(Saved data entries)
-- Opening Marker --

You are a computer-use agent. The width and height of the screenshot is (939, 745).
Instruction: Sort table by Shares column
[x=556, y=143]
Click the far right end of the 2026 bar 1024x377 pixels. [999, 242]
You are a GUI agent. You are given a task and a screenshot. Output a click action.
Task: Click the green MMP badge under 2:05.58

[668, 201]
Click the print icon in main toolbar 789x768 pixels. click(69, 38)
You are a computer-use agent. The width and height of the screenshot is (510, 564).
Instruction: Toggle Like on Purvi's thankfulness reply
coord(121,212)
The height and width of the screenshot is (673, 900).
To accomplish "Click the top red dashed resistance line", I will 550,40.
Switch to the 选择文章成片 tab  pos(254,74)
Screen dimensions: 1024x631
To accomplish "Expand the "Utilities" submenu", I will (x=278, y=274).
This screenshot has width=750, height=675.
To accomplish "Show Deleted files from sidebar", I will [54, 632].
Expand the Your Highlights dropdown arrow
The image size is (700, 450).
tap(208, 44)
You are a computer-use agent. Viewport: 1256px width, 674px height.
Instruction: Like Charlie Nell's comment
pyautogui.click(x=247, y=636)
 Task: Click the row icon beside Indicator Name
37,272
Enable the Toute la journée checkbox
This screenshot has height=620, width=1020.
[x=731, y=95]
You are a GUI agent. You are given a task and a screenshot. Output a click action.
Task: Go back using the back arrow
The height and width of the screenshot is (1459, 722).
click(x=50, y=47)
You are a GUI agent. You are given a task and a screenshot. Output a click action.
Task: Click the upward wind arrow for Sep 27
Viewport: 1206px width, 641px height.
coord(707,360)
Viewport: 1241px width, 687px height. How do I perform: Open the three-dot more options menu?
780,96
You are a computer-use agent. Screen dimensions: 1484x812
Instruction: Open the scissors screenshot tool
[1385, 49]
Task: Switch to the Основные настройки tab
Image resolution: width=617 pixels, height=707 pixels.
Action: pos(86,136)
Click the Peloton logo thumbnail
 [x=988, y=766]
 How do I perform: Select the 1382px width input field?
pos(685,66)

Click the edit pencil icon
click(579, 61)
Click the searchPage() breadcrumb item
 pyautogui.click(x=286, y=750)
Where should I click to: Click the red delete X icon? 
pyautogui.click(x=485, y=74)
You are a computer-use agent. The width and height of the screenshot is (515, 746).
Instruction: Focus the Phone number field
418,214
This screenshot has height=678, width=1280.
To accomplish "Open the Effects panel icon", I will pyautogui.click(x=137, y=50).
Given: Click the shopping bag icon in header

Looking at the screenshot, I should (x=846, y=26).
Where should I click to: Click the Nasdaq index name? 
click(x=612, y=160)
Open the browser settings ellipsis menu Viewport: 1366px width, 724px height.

-- Closing Marker --

What to work on: Restate each line above word for word.

Task answer:
You are a computer-use agent. The width and height of the screenshot is (939, 745).
Instruction: Sort table by Shares column
[x=556, y=143]
Click the far right end of the 2026 bar 1024x377 pixels. [999, 242]
You are a GUI agent. You are given a task and a screenshot. Output a click action.
Task: Click the green MMP badge under 2:05.58

[668, 201]
Click the print icon in main toolbar 789x768 pixels. click(69, 38)
You are a computer-use agent. The width and height of the screenshot is (510, 564).
Instruction: Toggle Like on Purvi's thankfulness reply
coord(121,212)
The height and width of the screenshot is (673, 900).
To accomplish "Click the top red dashed resistance line", I will 550,40.
Switch to the 选择文章成片 tab  pos(254,74)
Screen dimensions: 1024x631
To accomplish "Expand the "Utilities" submenu", I will (x=278, y=274).
This screenshot has width=750, height=675.
To accomplish "Show Deleted files from sidebar", I will [54, 632].
Expand the Your Highlights dropdown arrow
The image size is (700, 450).
tap(208, 44)
You are a computer-use agent. Viewport: 1256px width, 674px height.
Instruction: Like Charlie Nell's comment
pyautogui.click(x=247, y=636)
 Task: Click the row icon beside Indicator Name
37,272
Enable the Toute la journée checkbox
This screenshot has height=620, width=1020.
[x=731, y=95]
You are a GUI agent. You are given a task and a screenshot. Output a click action.
Task: Go back using the back arrow
The height and width of the screenshot is (1459, 722).
click(x=50, y=47)
You are a GUI agent. You are given a task and a screenshot. Output a click action.
Task: Click the upward wind arrow for Sep 27
Viewport: 1206px width, 641px height.
coord(707,360)
Viewport: 1241px width, 687px height. How do I perform: Open the three-dot more options menu?
780,96
You are a computer-use agent. Screen dimensions: 1484x812
Instruction: Open the scissors screenshot tool
[1385, 49]
Task: Switch to the Основные настройки tab
Image resolution: width=617 pixels, height=707 pixels.
Action: pos(86,136)
Click the Peloton logo thumbnail
 [x=988, y=766]
 How do I perform: Select the 1382px width input field?
pos(685,66)

Click the edit pencil icon
click(579, 61)
Click the searchPage() breadcrumb item
 pyautogui.click(x=286, y=750)
Where should I click to: Click the red delete X icon? 
pyautogui.click(x=485, y=74)
You are a computer-use agent. The width and height of the screenshot is (515, 746).
Instruction: Focus the Phone number field
418,214
This screenshot has height=678, width=1280.
To accomplish "Open the Effects panel icon", I will pyautogui.click(x=137, y=50).
Given: Click the shopping bag icon in header

Looking at the screenshot, I should (x=846, y=26).
Where should I click to: Click the Nasdaq index name? 
click(x=612, y=160)
Open the browser settings ellipsis menu Viewport: 1366px width, 724px height.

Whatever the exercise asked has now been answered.